Newman thinks that, if we investigate how and why we come to believe things in ordinary life, we will find that things are not so sanitised.
Firstly, Newman makes a distinction between believing a fact to be true because we understand it, and merely apprehending the truth of a fact.
There are many things that we believe, that we are certain of without having any real evidence for them.
I certainly should be very intolerant of such a notion as that I shall one day be Emperor of the French;
Now, a Lockean might reply that Newman was wrong about this because he might have been made Emperor of the French - it wasn’t so impossible as, for example, 1+1=3.
But Newman doesn’t buy that. He thinks it is beyond ridiculous. He would have to be mad.
I should think it too absurd even to be ridiculous, and that I must be mad before I could entertain it.
So why do we believe these things? Newman points out that there are lots of things that we assent to without actually interrogating the evidence. Most of us will believe that there is a North Pole without ever having been there, for example. We haven’t gathered together our sources and investigated their trustworthiness and produced a syllogism or modus ponens to establish the truth of the existence of the North Pole.
Our everyday lives are full of such beliefs - things that we take to be true without argument or evidence. When we wake up in the morning, we don’t count our legs before we get out of bed. We don’t infer from the evidence that swearing at our parents would be rude. We don't have to work these things out - we just know these things to be true. We live as if they are true.
================================
■ Instructions for the task
Reproduce the passage on Newman and belief word for word, starting with "Newman thinks that, if" and going on through "for example, 1+1=3.".

■ Data shown
================================
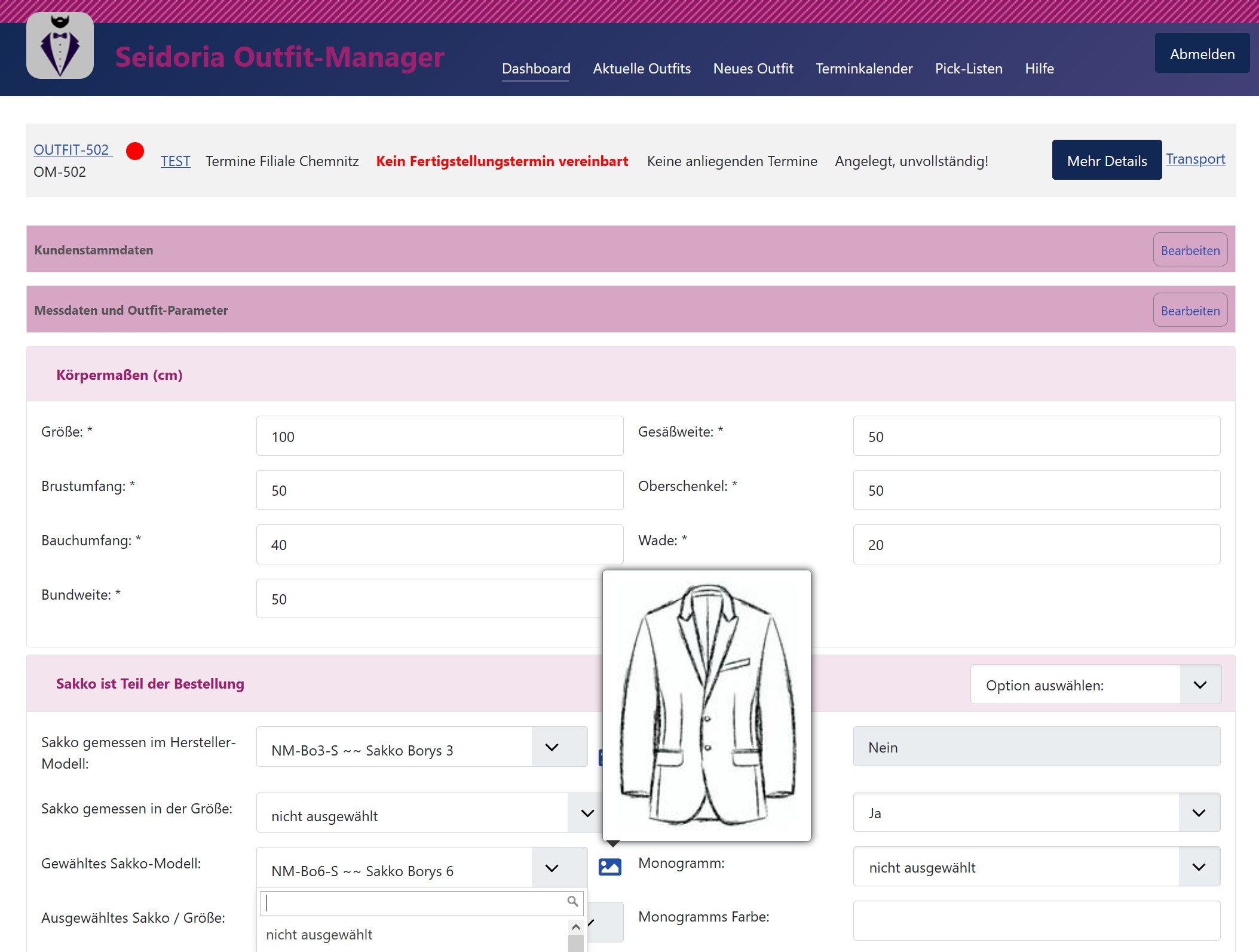Open the Terminkalender menu item
The width and height of the screenshot is (1259, 952).
click(863, 69)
================================
■ Problem solution
Newman thinks that, if we investigate how and why we come to believe things in ordinary life, we will find that things are not so sanitised.
Firstly, Newman makes a distinction between believing a fact to be true because we understand it, and merely apprehending the truth of a fact.
There are many things that we believe, that we are certain of without having any real evidence for them.
I certainly should be very intolerant of such a notion as that I shall one day be Emperor of the French;
Now, a Lockean might reply that Newman was wrong about this because he might have been made Emperor of the French - it wasn’t so impossible as, for example, 1+1=3.